Sa colère dépasse la seule pandémie. Face au premier ministre Mark Rutte, qui a dénoncé la « racaille » en janvier et qualifié les derniers troubles de « violence pure » perpétrée par des « idiots », le jeune homme répond que le chef de l’État « est un menteur, détesté par beaucoup ici ».  

Emre lui reproche notamment le récent scandale des allocations familiales, qui a vu des milliers de parents accusés à tort de fraude aux allocations familiales, parfois sur la base d’un profilage ethnique appliqué par l’administration.

« Les gens protestent contre les (mesures) 2G », qui prévoient de réserver l’accès de nombreux lieux publics aux seuls vaccinés (« gevaccineerd ») et guéris (« genezen »), avance Samski, jeune de 18 ans qui veut rester anonyme. Ses comparses insultent aussi la police, coupable selon eux de les contrôler plus que les autres car ils sont d’origine turque.  

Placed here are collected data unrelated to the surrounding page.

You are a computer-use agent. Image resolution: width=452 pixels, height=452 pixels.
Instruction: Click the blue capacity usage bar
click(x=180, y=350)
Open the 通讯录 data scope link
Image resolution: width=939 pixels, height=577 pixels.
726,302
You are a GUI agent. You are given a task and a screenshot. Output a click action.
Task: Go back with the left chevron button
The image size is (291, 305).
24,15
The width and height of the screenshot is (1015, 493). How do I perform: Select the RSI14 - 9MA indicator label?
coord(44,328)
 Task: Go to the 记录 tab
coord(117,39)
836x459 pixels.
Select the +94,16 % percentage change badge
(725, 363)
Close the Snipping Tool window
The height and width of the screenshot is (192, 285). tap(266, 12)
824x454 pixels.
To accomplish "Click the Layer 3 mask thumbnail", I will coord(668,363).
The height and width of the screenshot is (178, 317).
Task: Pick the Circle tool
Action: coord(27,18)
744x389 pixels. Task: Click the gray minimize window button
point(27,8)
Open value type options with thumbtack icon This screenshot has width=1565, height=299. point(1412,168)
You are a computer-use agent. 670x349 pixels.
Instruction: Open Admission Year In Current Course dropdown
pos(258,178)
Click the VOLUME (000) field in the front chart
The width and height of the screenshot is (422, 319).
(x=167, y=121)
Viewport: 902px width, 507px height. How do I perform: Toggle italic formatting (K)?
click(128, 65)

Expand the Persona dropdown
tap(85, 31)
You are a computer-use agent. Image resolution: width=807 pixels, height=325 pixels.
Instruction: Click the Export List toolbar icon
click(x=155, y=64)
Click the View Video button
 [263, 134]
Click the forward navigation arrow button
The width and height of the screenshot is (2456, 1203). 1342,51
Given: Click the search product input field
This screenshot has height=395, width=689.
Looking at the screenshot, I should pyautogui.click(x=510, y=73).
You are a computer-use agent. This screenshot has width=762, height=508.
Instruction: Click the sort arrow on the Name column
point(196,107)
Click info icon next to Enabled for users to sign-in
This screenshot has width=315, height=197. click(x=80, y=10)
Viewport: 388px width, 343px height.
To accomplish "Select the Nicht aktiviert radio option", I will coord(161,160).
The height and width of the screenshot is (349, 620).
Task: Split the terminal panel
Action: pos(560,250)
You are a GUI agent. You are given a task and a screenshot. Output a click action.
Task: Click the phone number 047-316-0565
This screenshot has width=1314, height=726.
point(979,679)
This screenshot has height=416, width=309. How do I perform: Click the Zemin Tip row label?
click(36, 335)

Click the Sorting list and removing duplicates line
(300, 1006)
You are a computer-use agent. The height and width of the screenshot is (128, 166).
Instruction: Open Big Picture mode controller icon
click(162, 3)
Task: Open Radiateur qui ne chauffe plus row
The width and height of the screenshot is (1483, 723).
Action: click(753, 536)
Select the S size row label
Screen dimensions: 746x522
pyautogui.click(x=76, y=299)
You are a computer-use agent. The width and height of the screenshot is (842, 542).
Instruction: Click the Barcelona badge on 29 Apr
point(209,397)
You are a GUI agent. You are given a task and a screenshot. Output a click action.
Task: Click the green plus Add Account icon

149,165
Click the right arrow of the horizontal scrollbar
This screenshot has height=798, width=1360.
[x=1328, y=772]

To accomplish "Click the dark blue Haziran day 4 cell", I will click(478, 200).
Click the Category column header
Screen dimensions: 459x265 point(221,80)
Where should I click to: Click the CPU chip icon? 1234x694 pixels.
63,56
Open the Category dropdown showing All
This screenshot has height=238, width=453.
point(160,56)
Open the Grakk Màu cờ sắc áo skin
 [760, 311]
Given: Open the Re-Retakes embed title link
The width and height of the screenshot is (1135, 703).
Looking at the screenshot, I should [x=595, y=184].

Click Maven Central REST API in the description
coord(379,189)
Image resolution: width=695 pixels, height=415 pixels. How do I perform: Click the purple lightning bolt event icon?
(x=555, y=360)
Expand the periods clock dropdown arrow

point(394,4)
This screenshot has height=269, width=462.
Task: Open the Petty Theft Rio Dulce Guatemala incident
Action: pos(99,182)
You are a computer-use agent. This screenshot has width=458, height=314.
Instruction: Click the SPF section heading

Après les émeutes de janvier, le leader populiste Thierry Baudet, nouvelle figure de l’extrême droite aux Pays-Bas, s’en était rapidement pris à « l’immigration de masse ». Une piètre explication, pour de nombreux Rotterdamois.

« La foule était très diverse vendredi, il y avait aussi de nombreux hooligans de mon club de football », remarque Mark Been, quinquagénaire et fan du Feyenoord Rotterdam, équipe qui compte certains des supporters les plus violents d’Europe.  

Dans ce pays très attaché aux libertés individuelles et face à une pandémie interminable, « les gens sont un peu perdus » face au durcissement de l’exécutif, qui a longtemps rechigné à prendre des mesures coercitives, rappelle Ronald Slingerland, devant la façade encore noircie d’un immeuble en centre-ville.